Friday, March 16, 2007

Why Web Security is a Difficult Problem To Solve

There has been a discussion on how common filters implemented to block XSS are likely to fail. The most common action taken against the user input is converting the characters that could possibly define a tag, event handler etc. into HTML entities. This allows for the input to be displayed correctly but without it being executed.

E.g.
< is converted to &lt;
> is converted to &gt;
& is converted to &amp;amp;amp;amp;amp;amp;
" is converted to &quot;

As RSnake pointed out, its a common mistake not to use g flag in your reg x
So instead of $var =~ s/"/&quot;/;
you need to use $var =~ s/"/&quot;/g;
etc.


But wait, does it really end here?
Given that the web applications uses a lot of other layers (I mean databases, os shells [commands], xml files and what not), filtering for one type of vulnerability may result into another. Especially the sequence of filtering matters a lot.

To explain it more clearly, lets take an example of an imaginary web page that executes following pseudo code.

$input = $_GET['input'];
sanitize($input);
echo "hi $input";
echo `app.exe $input`;

function sanitize($input)
{
replace_all($input, "&|\"|;", ""); // avoid command injection
replace_all($input, "<", "&lt;"); // no XSS
replace_all($input, ">", "&gt;"); // no XSS
return $input;
}

Perfect isn't it? Well absolutely not.

Look at the function 'sanitize',
Line 1 replaces all & with a blank in order to avoid command injection.
But line 2 and 3 actually adds an &amp;amp;amp;amp;amp; and ;

Now when input goes as an argument to app.exe, command is gonna execute!

So input like xyx<ls -l
is going to become xyz&lt;ls -l and is going to get executed.


This is just an example where only 2 layers were involved (html output, OS shell). But I'm sure there are thousands of combinations like that. And in many cases, command execution will not follow echo "hi $input" immediately. So it will be hard to visualize this case everytime. But it still is going to exist.

As a general rule, I would filter input for a particular layer just before it enters that layer.

Anyone aware of other combinations?
Trackbacks: Forgetting Global Replace XSS Woes

5 comments:

Anonymous said...

nice article

the '&' gets repeated several times in your article text.

gives something like '& amp;amp;amp;amp; ' ......

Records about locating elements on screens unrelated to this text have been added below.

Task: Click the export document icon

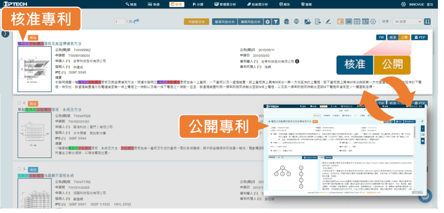Action: 318,21
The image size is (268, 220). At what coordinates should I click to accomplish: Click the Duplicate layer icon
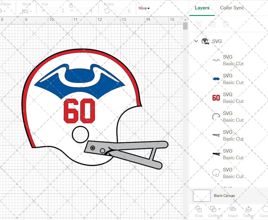coord(212,24)
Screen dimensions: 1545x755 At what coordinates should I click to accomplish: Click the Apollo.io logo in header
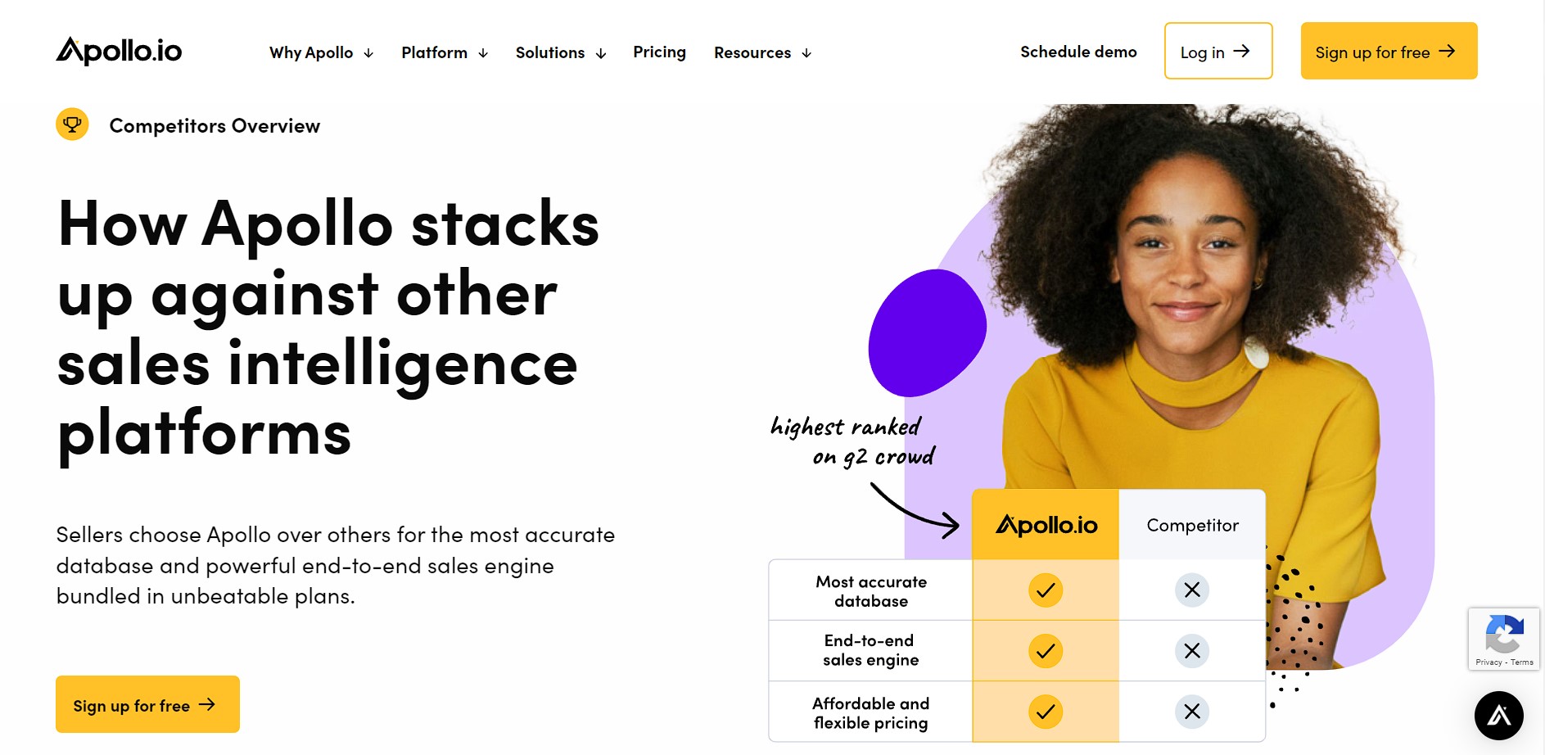tap(119, 51)
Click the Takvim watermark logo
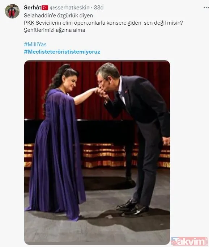The height and width of the screenshot is (247, 209). (x=189, y=241)
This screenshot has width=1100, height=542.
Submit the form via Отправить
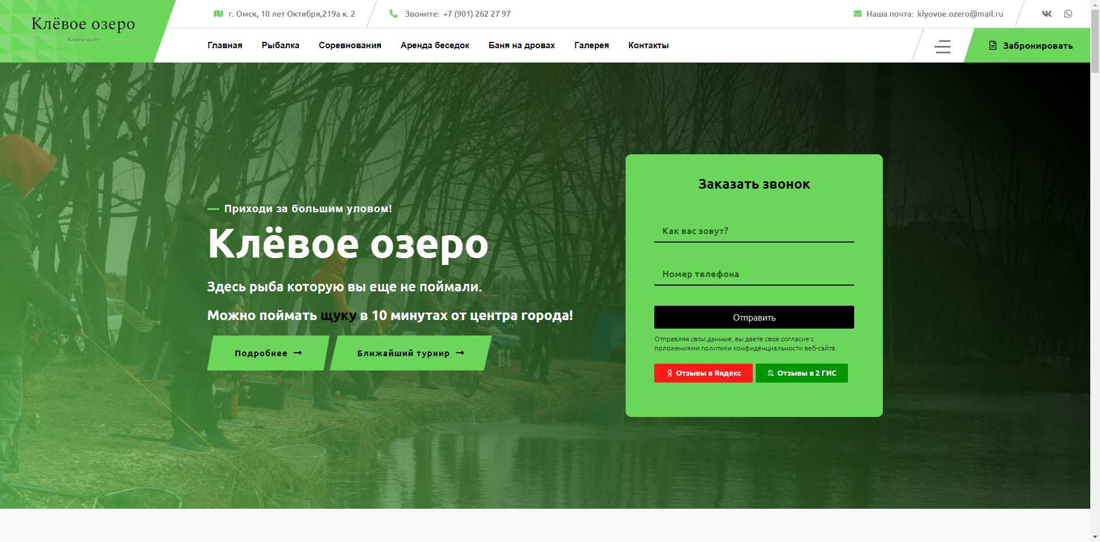(x=753, y=317)
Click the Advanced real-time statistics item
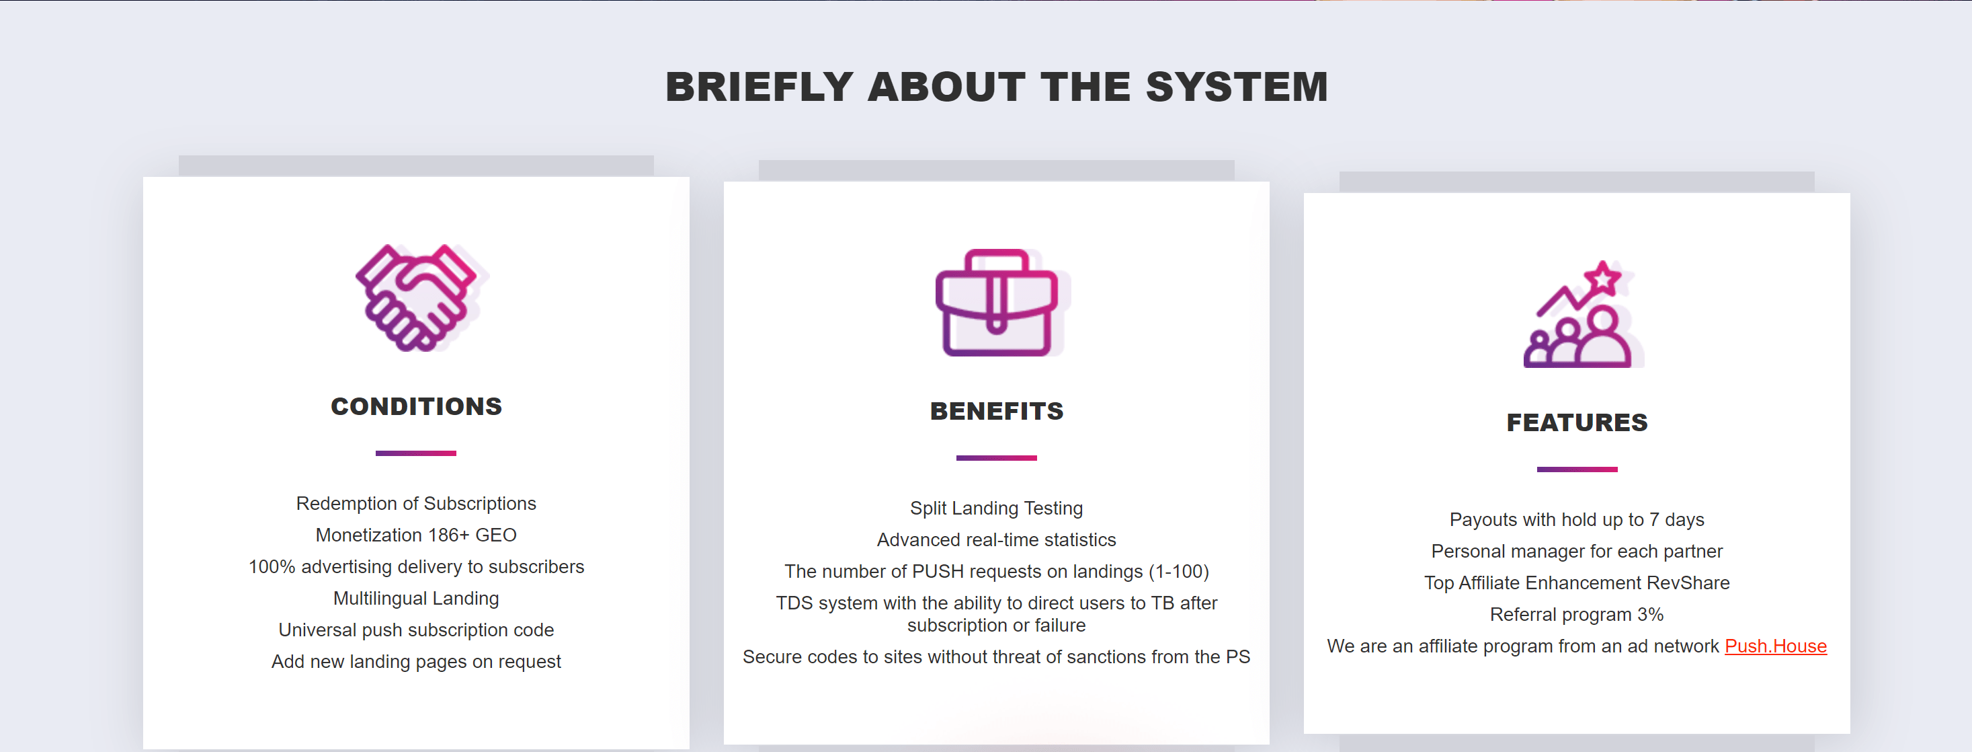This screenshot has width=1972, height=752. tap(996, 540)
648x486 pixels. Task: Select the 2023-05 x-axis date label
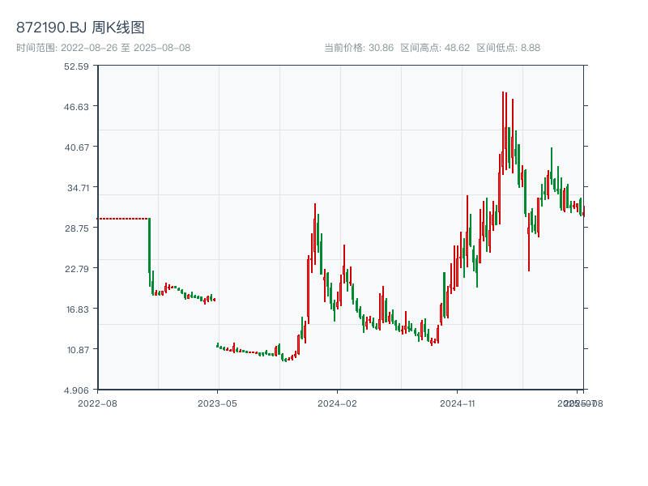(217, 403)
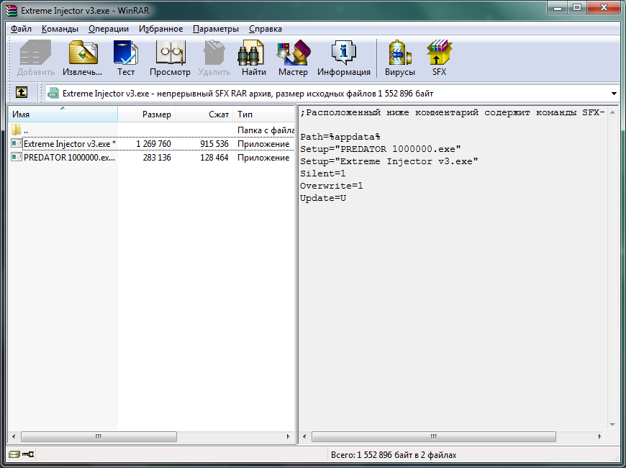Show archive Information (Информация)

tap(343, 58)
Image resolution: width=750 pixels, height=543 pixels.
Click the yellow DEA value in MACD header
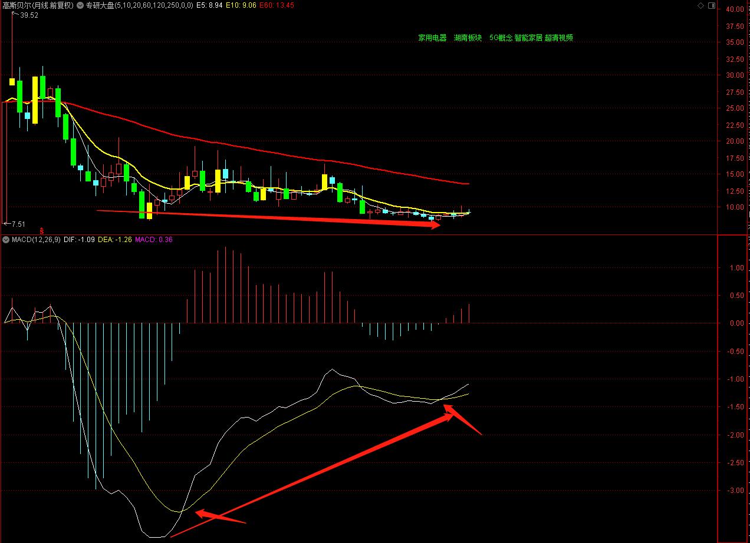click(x=114, y=240)
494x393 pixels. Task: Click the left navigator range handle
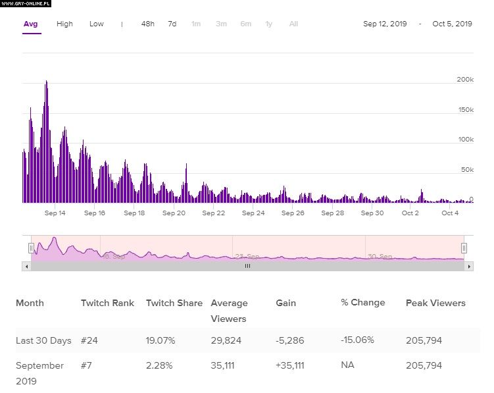click(x=31, y=248)
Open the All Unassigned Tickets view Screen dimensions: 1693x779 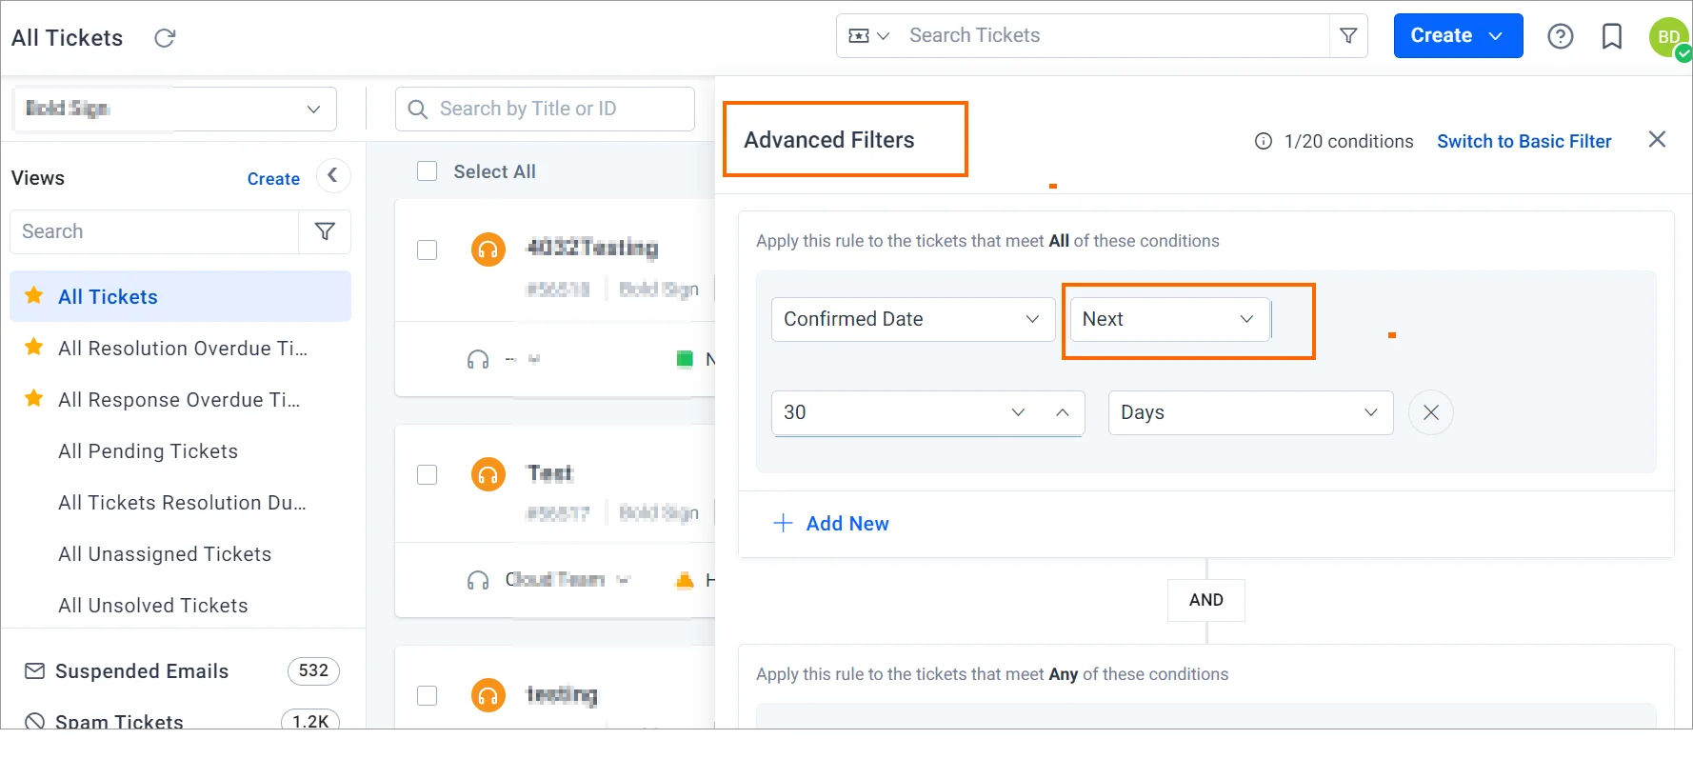165,554
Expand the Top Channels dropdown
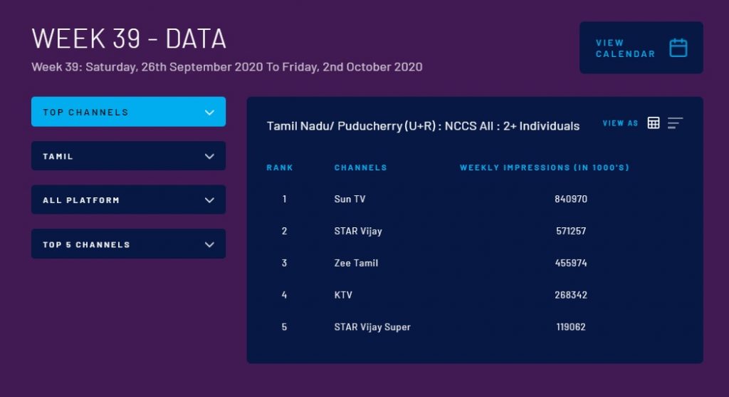This screenshot has height=397, width=729. [x=128, y=112]
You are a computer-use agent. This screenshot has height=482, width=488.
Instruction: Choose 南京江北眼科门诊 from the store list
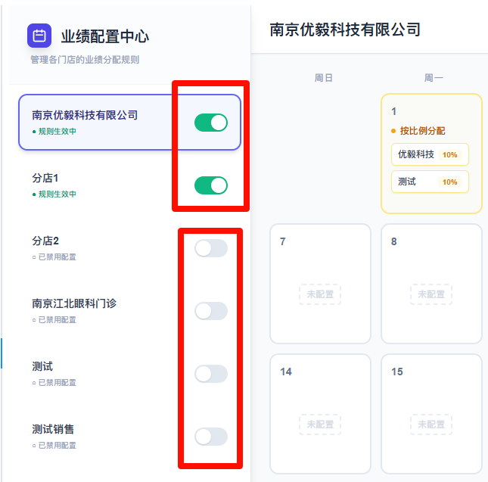[74, 304]
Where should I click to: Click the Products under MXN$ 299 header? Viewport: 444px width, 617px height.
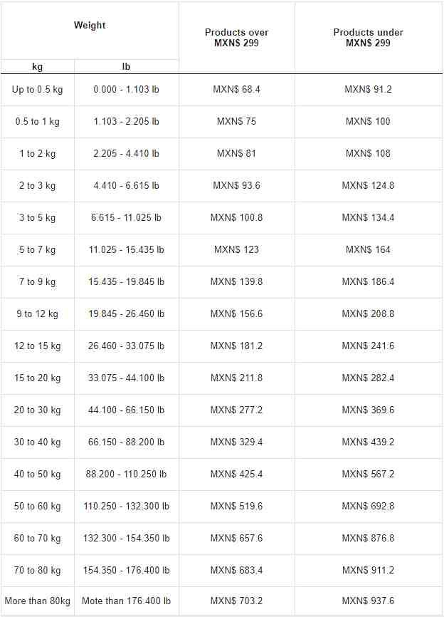368,37
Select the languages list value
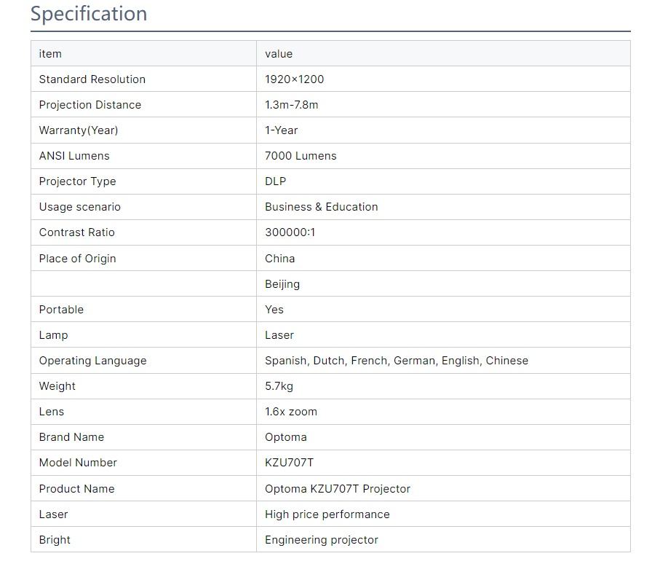This screenshot has width=660, height=564. point(396,361)
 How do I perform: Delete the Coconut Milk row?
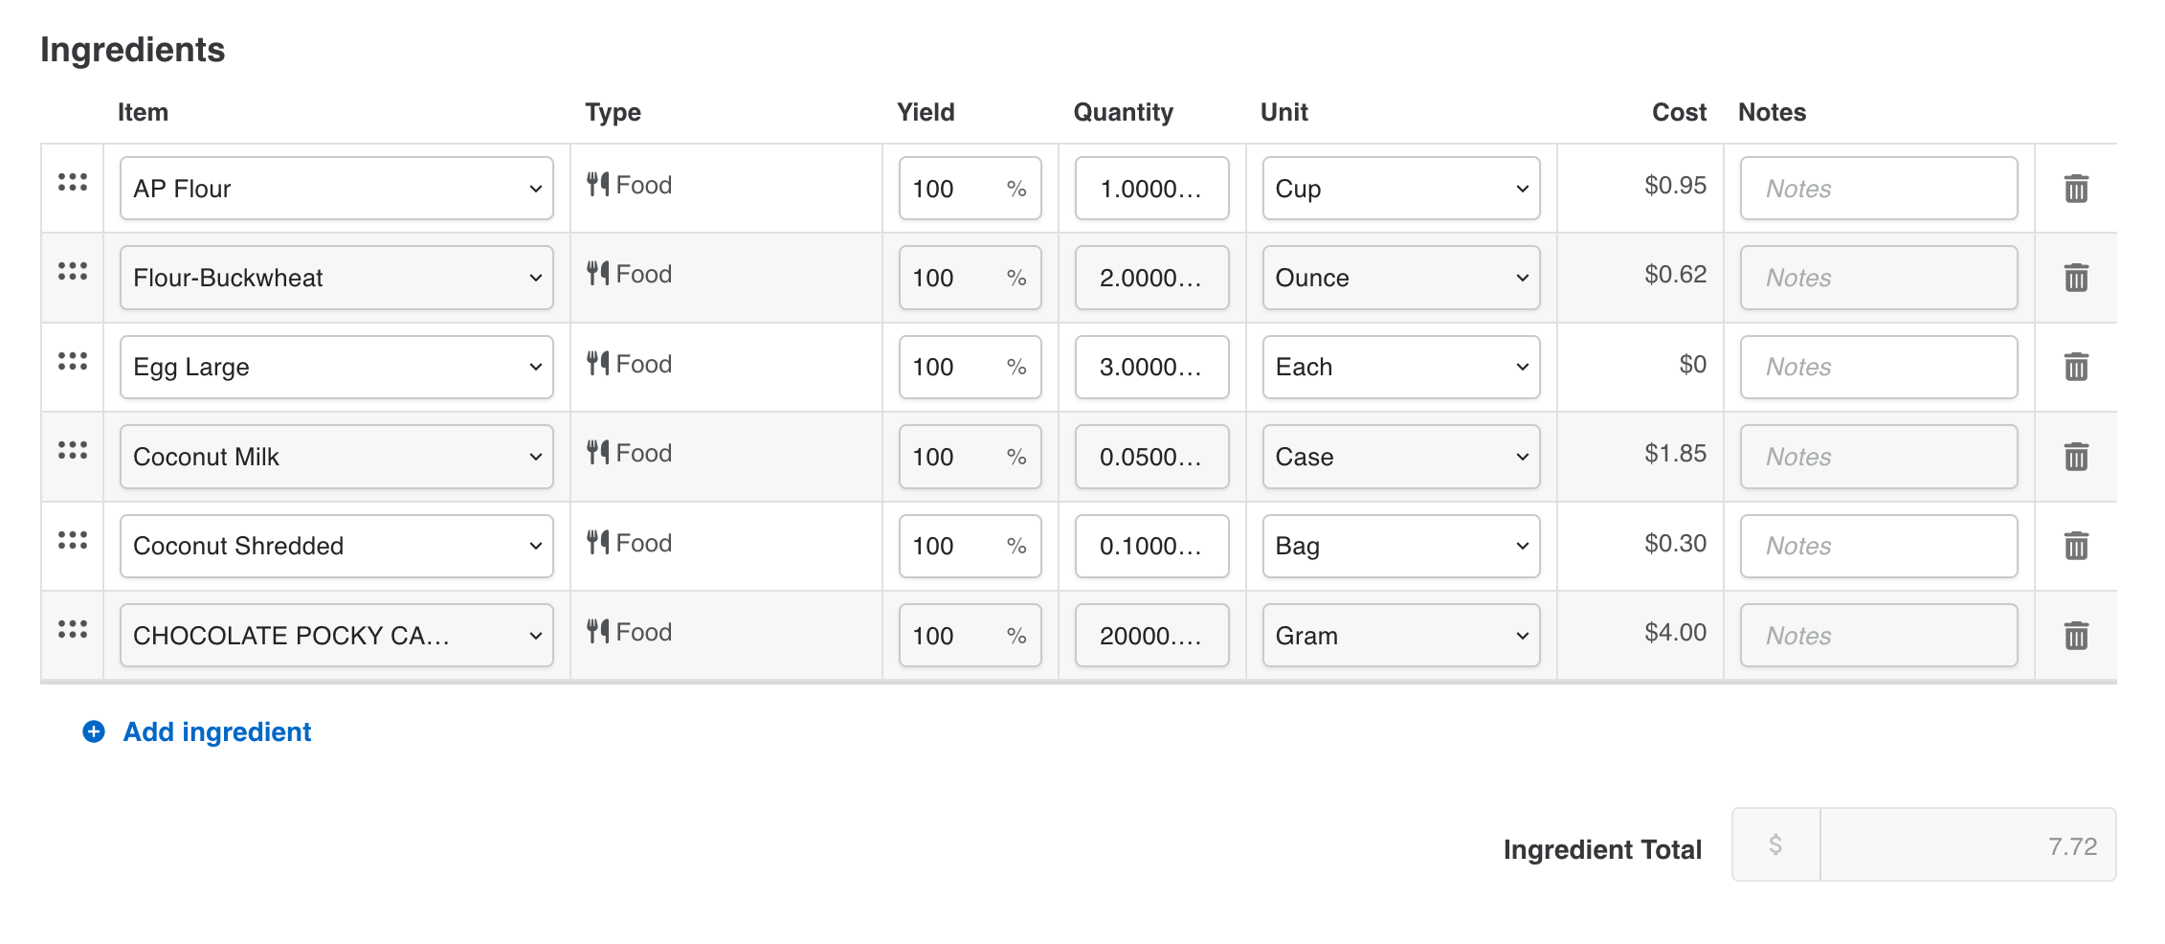click(2075, 457)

that makes the perfect example about why web security is hard to implement, and a good illustration about how poorly some blog systems like blog.com try to sanitize user input.

Yoyersteiner said...

Hmm... yes, that example is vulnerable to command line injection, but not because of bad filtering, but because of no filtering. Just calling your sanitize() function does not modify the variable content.

(why I can't use <code> here?)

Kishor said...

Yoyersteiner, its not php/perl code. Its a PSEUDO code.

And
replace_all($input, "&|\"|;", ""); // avoid command injection

is trying to filter command injection.

Anonymous said...

why don't use the escapeshellarg function ?

chandra said...

You have some really great articles.
As a web developer I really know its pretty difficult and at the same time challenging task to develop fool proof web apps.